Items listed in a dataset
=== Section Start ===

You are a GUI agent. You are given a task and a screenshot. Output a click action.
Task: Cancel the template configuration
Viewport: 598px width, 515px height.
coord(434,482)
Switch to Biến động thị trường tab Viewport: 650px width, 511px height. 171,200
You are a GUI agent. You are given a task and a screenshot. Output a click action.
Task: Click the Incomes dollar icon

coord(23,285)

=== Section End ===

_Problem requirements_:
Retype the data shown above so that each line matches the original.

_Output for this exercise_:
You are a GUI agent. You are given a task and a screenshot. Output a click action.
Task: Cancel the template configuration
Viewport: 598px width, 515px height.
coord(434,482)
Switch to Biến động thị trường tab Viewport: 650px width, 511px height. 171,200
You are a GUI agent. You are given a task and a screenshot. Output a click action.
Task: Click the Incomes dollar icon

coord(23,285)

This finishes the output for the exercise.